Exercise brief » Copy the loan deferral report word for word from "In comparison, $66" to "making full repayments.".

Extract »
Loan deferral exits have outweighed new entries for the fourth straight month in October, with $100 billion in loans expiring or exiting deferrals, according to new data.
The Australian Prudential Regulation Authority (APRA) has released October figures on temporary loan repayment deferrals due to the coronavirus pandemic, which revealed that a total of $87.6 billion worth of loans are on temporary repayment, which is around 3.3 per cent of total loans outstanding.
A total of $100 billion in loans expired or exited deferrals in October, while $12 billion worth of loans entered deferrals or were extended.
In comparison, $66 billion worth of loans expired or exited from deferral in September 2020, while $17 billion worth of loans were approved for deferral.
The total value of loans subject to deferral more than halved over the month to October, with the pace of exits ramping up significantly.
Housing loans comprise the majority of total loans granted repayment deferrals, with deferred loans totalling $68.2 billion, or 3.9 per cent of total housing loans, which is worth $1.8 trillion.
However, small-to-medium enterprises have a higher incidence of repayment deferral, with 4.5 per cent of SME loans (worth $322.8 billion) subject to repayment deferrals, totalling $14.3 billion.
Borrowers have continued to make repayments, with the APRA figures showing that as at 31 October, 10 per cent were making partial repayments while 11 per cent were making full repayments.
As a share of housing loans, Victoria comprised 5 per cent of all home loan deferrals as at 31 October, down from 12 per cent in September.
NSW made up 4 per cent of all home loans, while the Northern Territory made up 3 per cent, Western Australia made up 3 per cent, Queensland made up 3 per cent, South Australia made up 2 per cent, Tasmania made up 2 per cent and the ACT made up 2 per cent.
As a share of SME loans, Victoria made up 6 per cent, while the Northern Territory and Tasmania made up 5 per cent, Western Australia, Queensland and NSW made up 4 per cent, and the ACT and South Australia made up 3 per cent.

Stored data »

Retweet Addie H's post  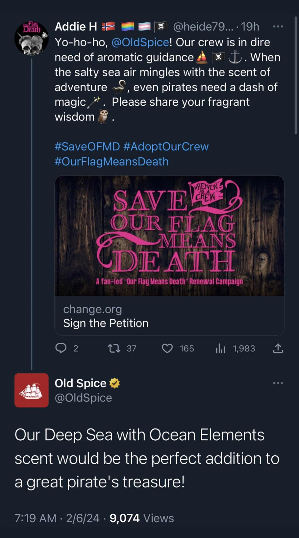[114, 349]
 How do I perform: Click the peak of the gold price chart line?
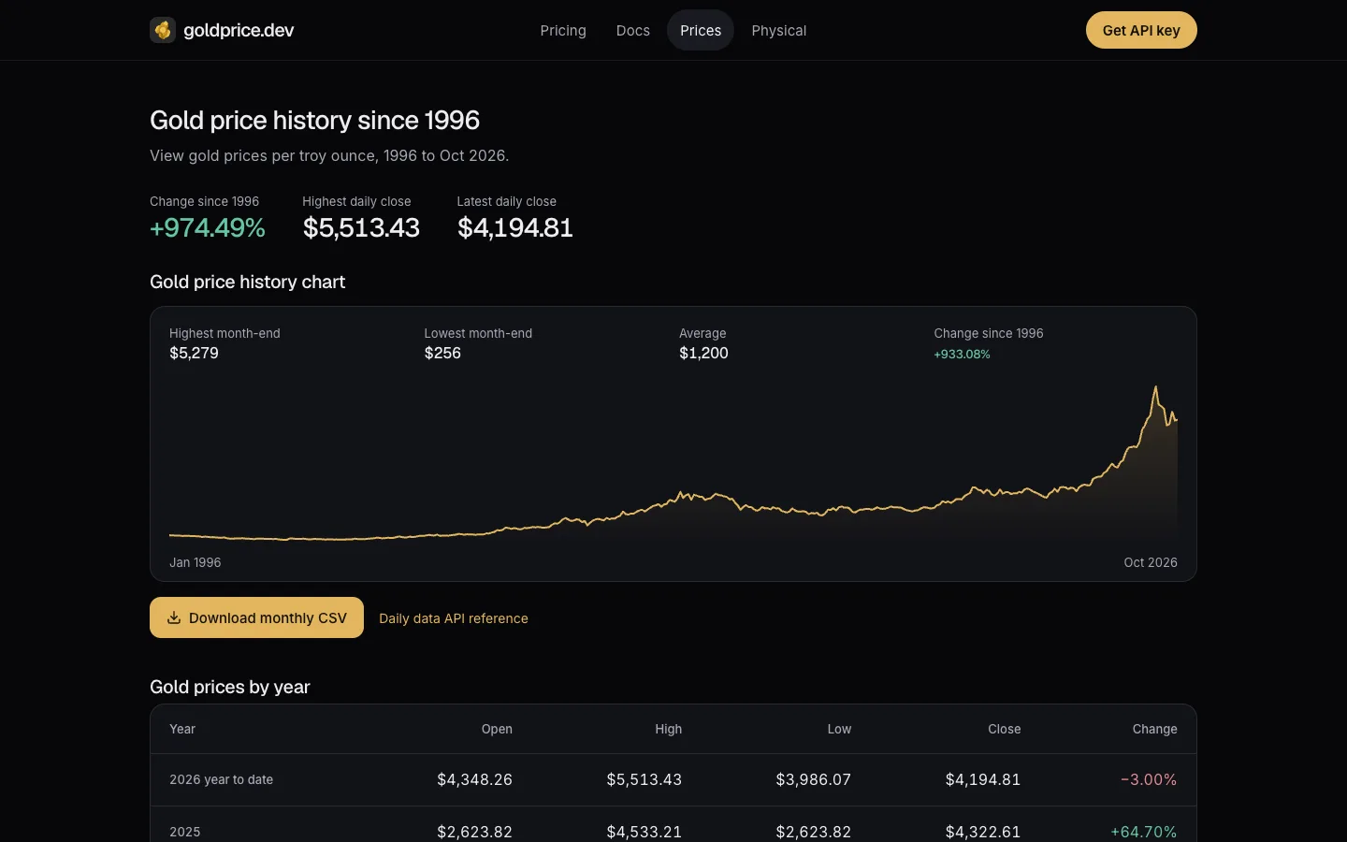click(1156, 387)
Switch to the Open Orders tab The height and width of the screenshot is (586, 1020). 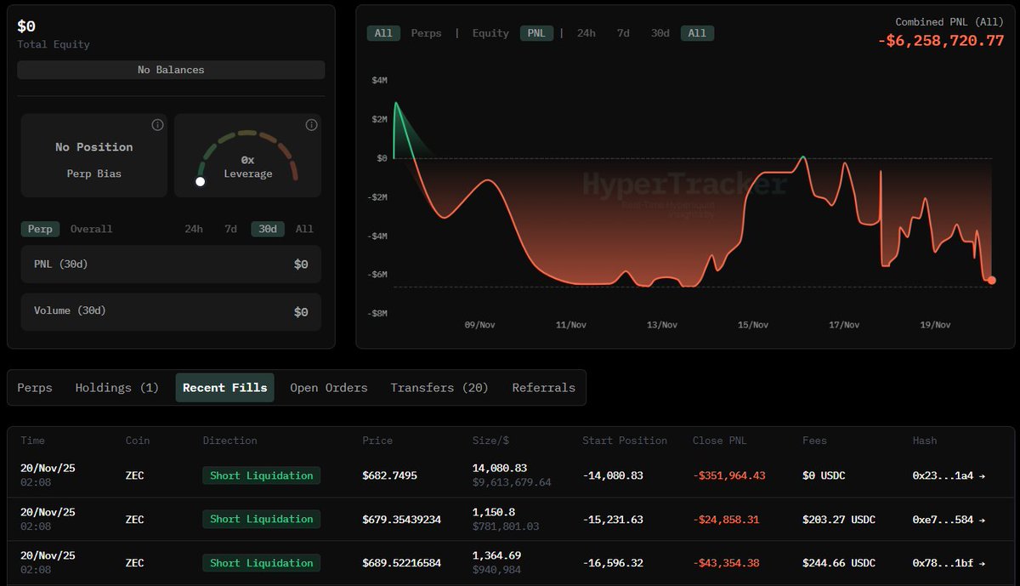[329, 388]
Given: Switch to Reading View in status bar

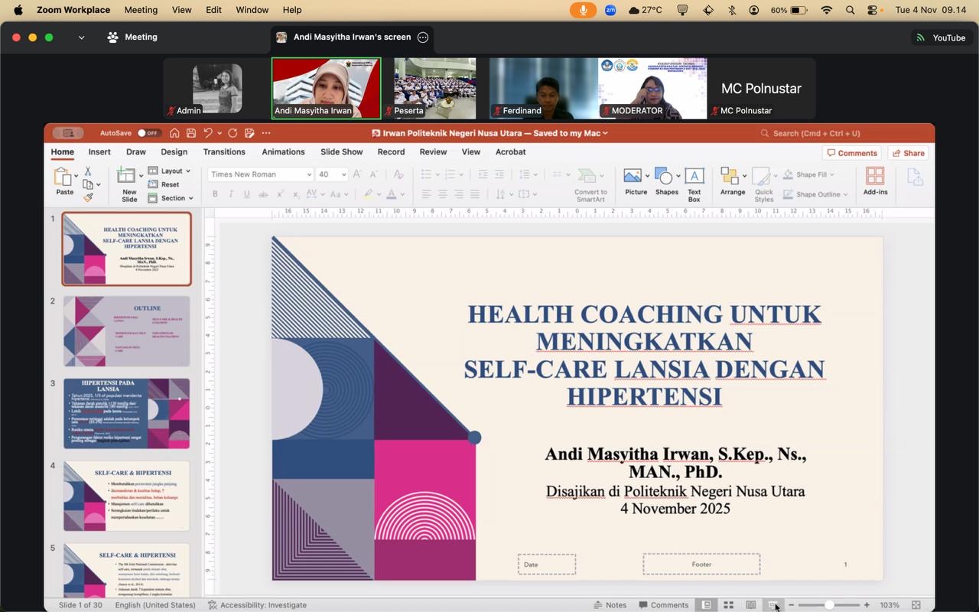Looking at the screenshot, I should (x=751, y=605).
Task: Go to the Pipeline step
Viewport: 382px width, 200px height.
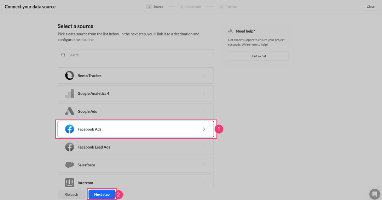Action: pyautogui.click(x=228, y=7)
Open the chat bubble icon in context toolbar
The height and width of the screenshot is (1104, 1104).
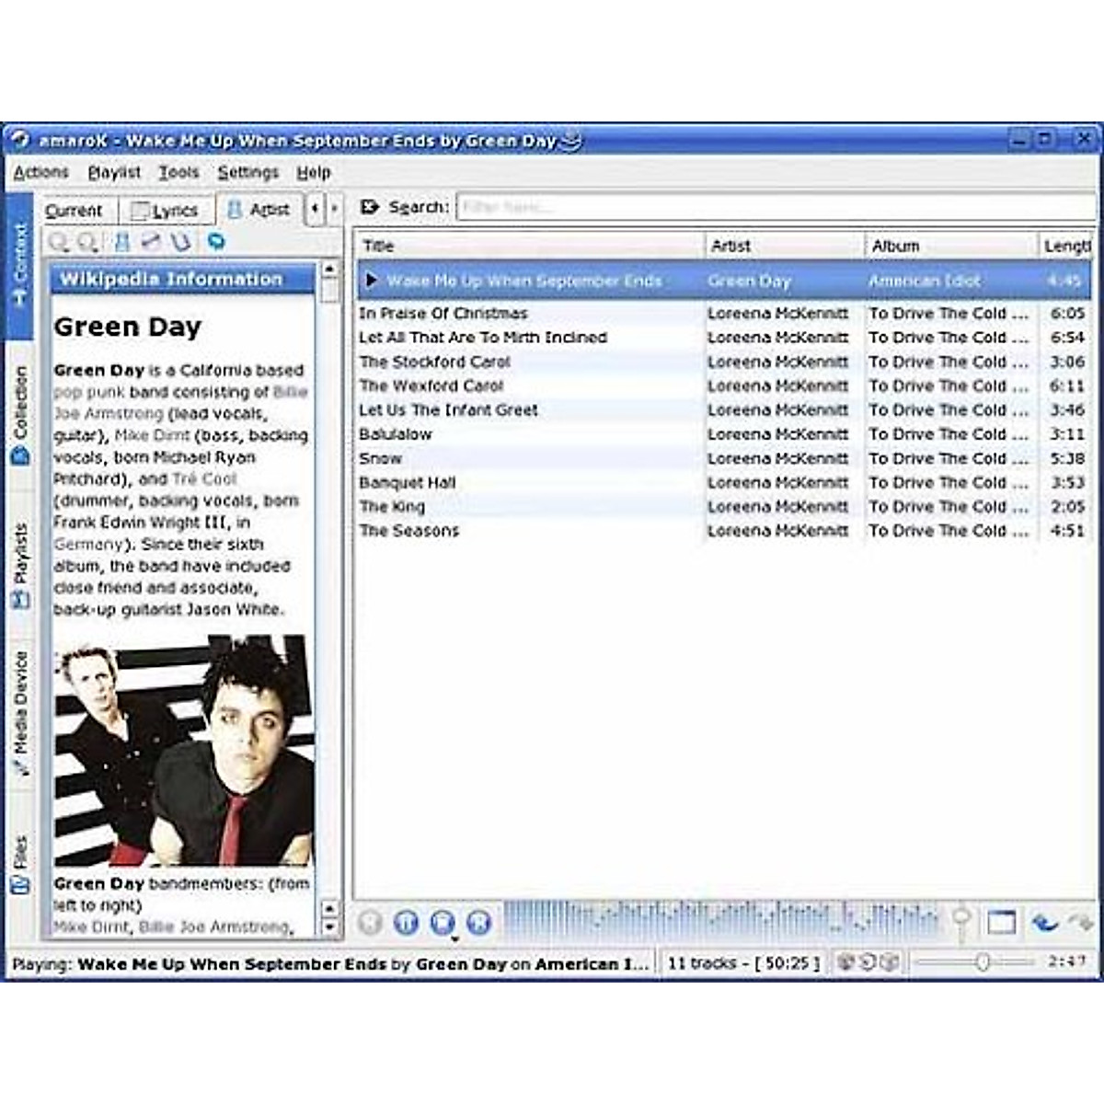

Solution to the problem »
In comparison, $66 billion worth of loans expired or exited from deferral in September 2020, while $17 billion worth of loans were approved for deferral.
The total value of loans subject to deferral more than halved over the month to October, with the pace of exits ramping up significantly.
Housing loans comprise the majority of total loans granted repayment deferrals, with deferred loans totalling $68.2 billion, or 3.9 per cent of total housing loans, which is worth $1.8 trillion.
However, small-to-medium enterprises have a higher incidence of repayment deferral, with 4.5 per cent of SME loans (worth $322.8 billion) subject to repayment deferrals, totalling $14.3 billion.
Borrowers have continued to make repayments, with the APRA figures showing that as at 31 October, 10 per cent were making partial repayments while 11 per cent were making full repayments.